Facebook Launches Video Chat with Skype

Facebook has teamed up with Skype to launch video chat on the social network, which now has 750 million users.

Facebook CEO Mark Zuckerberg speaks during a news conference at Facebook headquarters July 6, 2011 in Palo Alto, California, USA. He announced new features that are coming to Facebook including video chat and a group chat feature. Photo: Siarhei Karotki/TheBlogIsMine

Facebook co-founder and chief executive Mark Zuckerberg made waves last week when he said his company would be announcing “something awesome” this week. Following Zuckerberg’s comments about “something awesome,” there was speculation that the company might finally unveil its long-awaited native iPad application.

Last month, The New York Times reported that the application was in its final stages and would be offered in the coming weeks. Facebook video chat rolls out to its 750 million users on the 6 July but will not be available on mobile yet.

There were also rumors swirling that Facebook would launch a new iPhone photo-sharing application that TechCrunch discovered last month.
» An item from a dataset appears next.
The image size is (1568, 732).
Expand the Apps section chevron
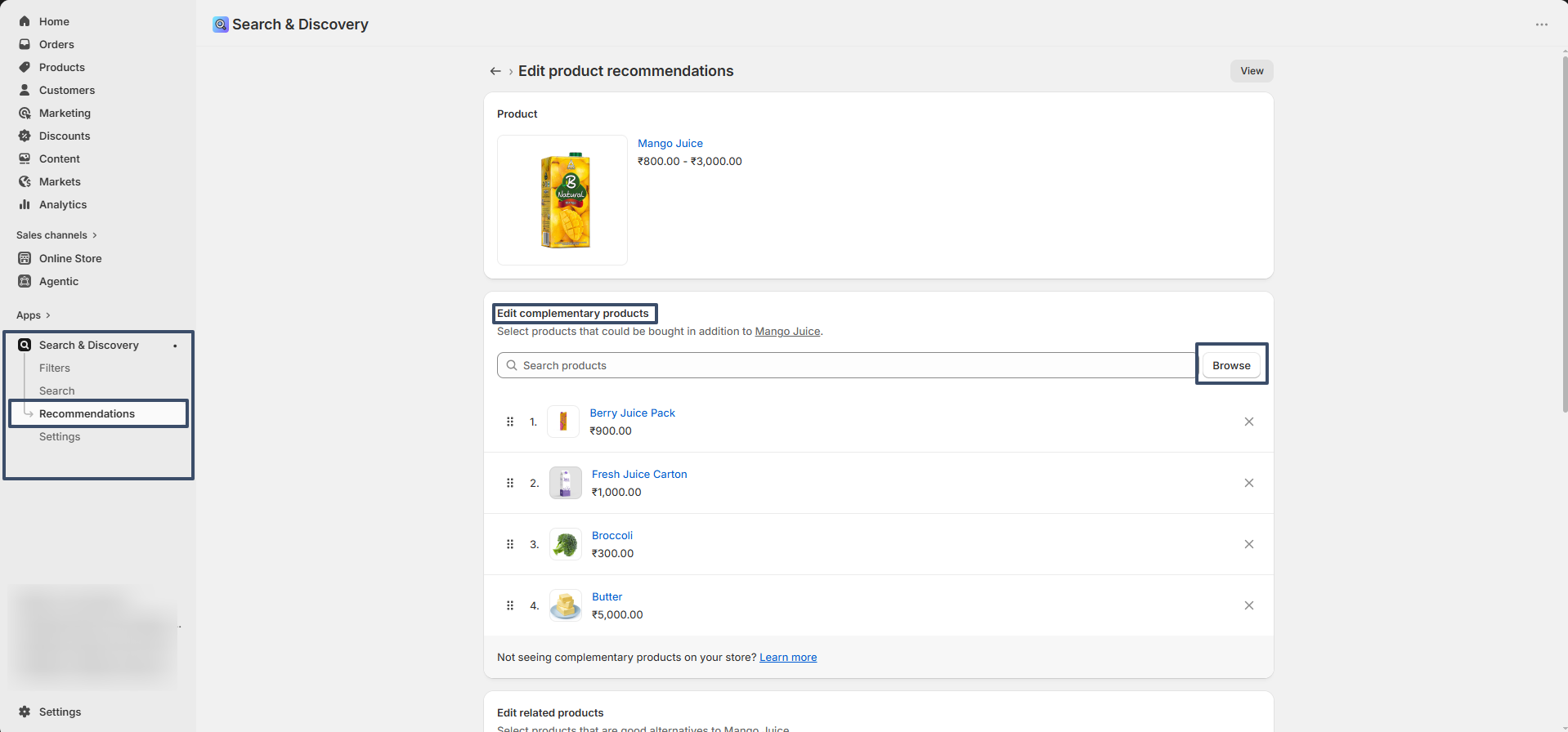coord(47,315)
That app reportedly allows users to share photos with others, but would not be integrated into Facebook’s existing iPhone application.
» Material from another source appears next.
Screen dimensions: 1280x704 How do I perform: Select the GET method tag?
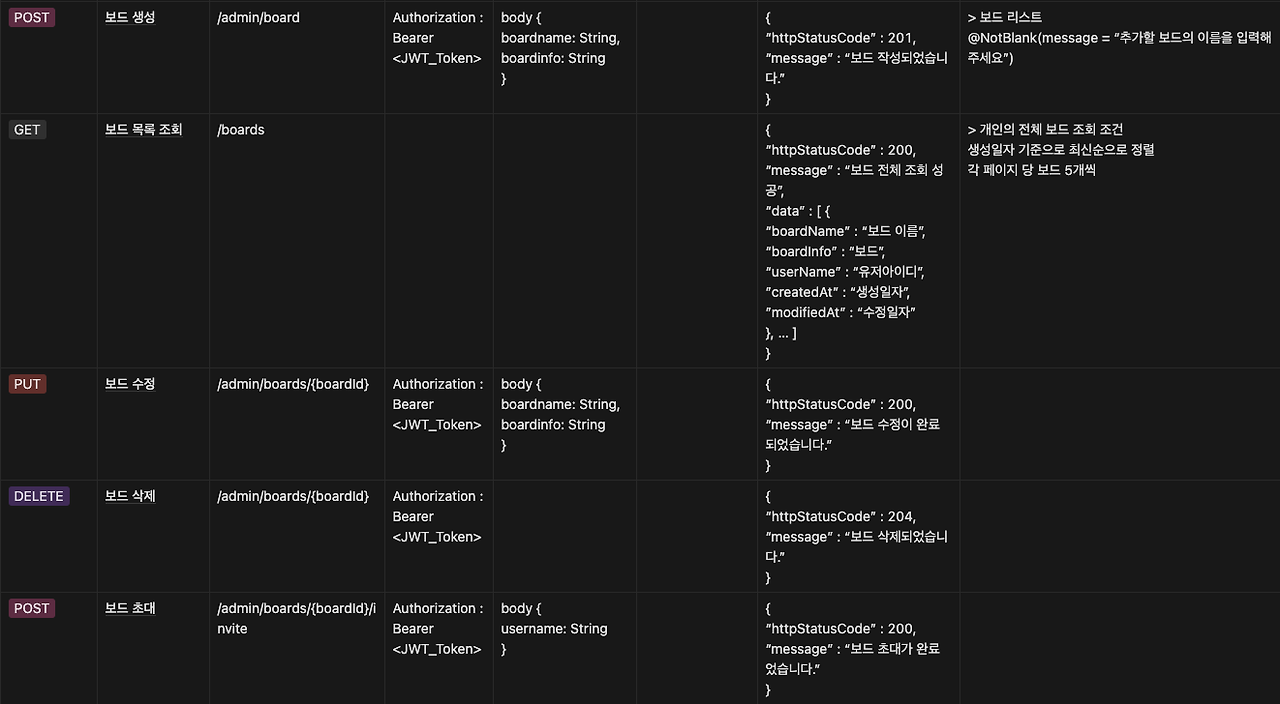[27, 129]
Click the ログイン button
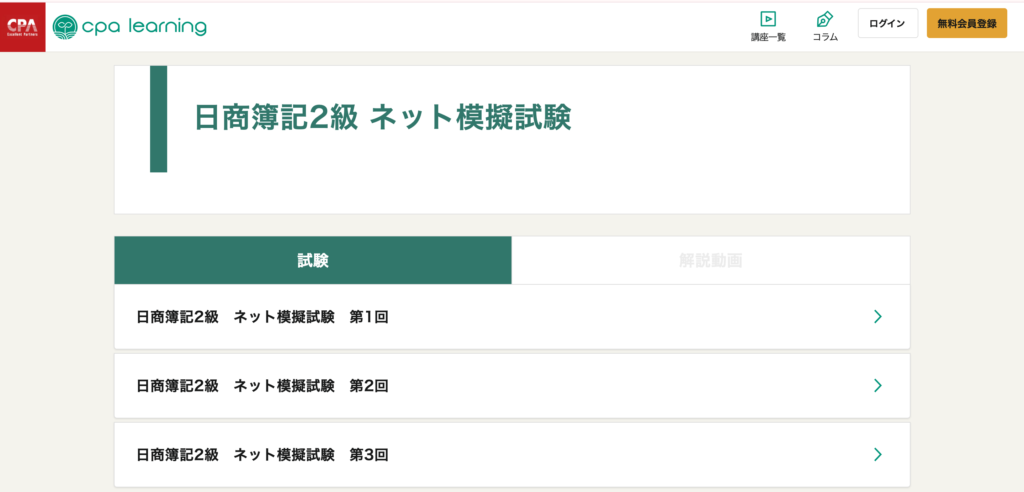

This Wedneday everything cleared up. Zuckerberg made the announcement and revealed the new user figure during a press conference at the company’s Palo Alto headquarters. The two companies have teamed up to launch the new feature which will allow its users to talk to each other via video.

Facebook has introduced a new ‘call’ button on the site, which people can click on so as to activate the service. The new video call experience is very similar to Skype’s original offering.
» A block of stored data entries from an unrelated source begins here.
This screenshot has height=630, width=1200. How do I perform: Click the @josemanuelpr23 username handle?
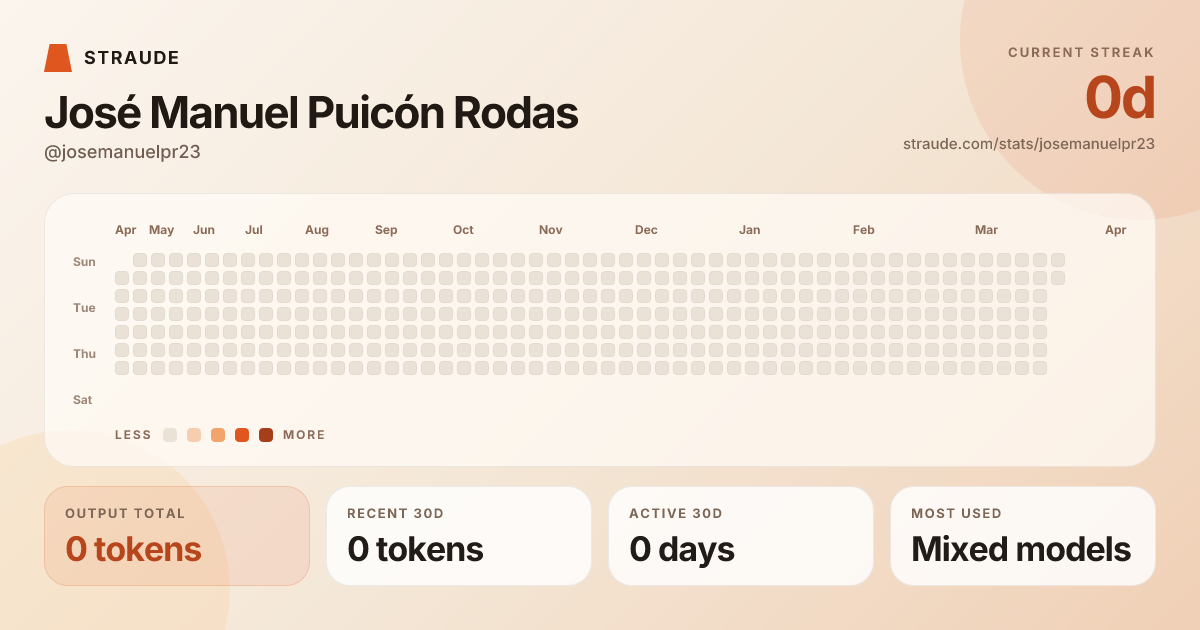click(x=123, y=152)

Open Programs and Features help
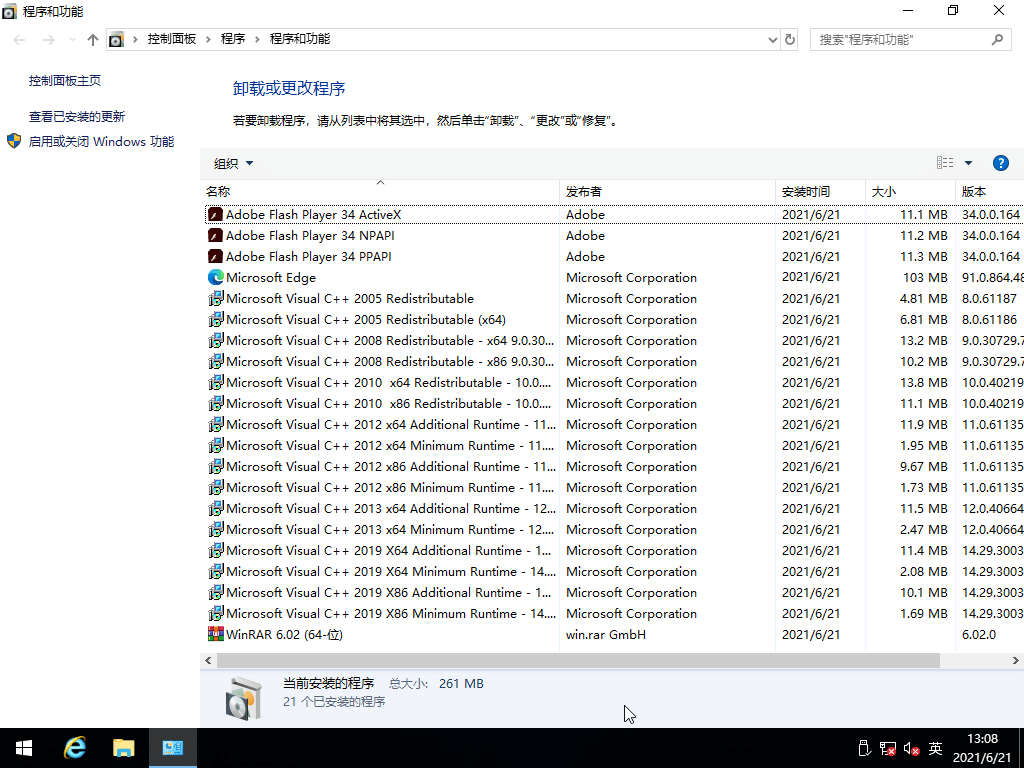[1001, 162]
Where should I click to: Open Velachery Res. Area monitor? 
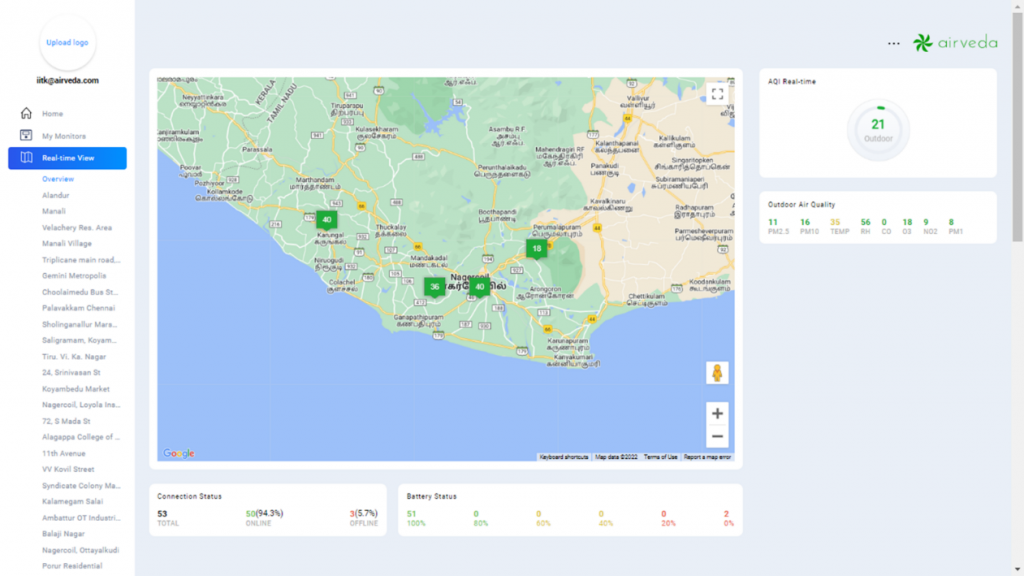pyautogui.click(x=77, y=227)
“We think this is awesome because we’re using the best technology that’s out there for doing video chat with the best social infrastructure that’s out there to create some really cool new scenarios,” said Zuckerberg.

The chief executive of Skype, Tony Bates, revealed that the two companies have been working together for the last six months. There are only one-to-one video calls at the moment, but Zuckerberg said that group video calls could happen in the future.

Tony Bates said Wednesday’s deal with Facebook is only the start of a potentially lucrative partnership. “For us, this makes a lot of business sense,” said Bates at the Palo Alto event. “We get huge reach. In the future we’re talking about potentially also having Skype paid products available within the web format we saw here today.”

At the press conference Zuckerberg announced that the site has involved 750 million members, which equates to one in nine of the world’s population. However, he said that was no longer the important metric for the site. Instead Zuckerberg said that it was important  much information each user is sharing every day, which has doubled since a year ago.

Zuckerberg also said about a new group chat feature. More than half of Facebook’s 750 million users have created ‘groups’ of friends. With the new release people can use instant messenger to talk to multiple friends at the same time.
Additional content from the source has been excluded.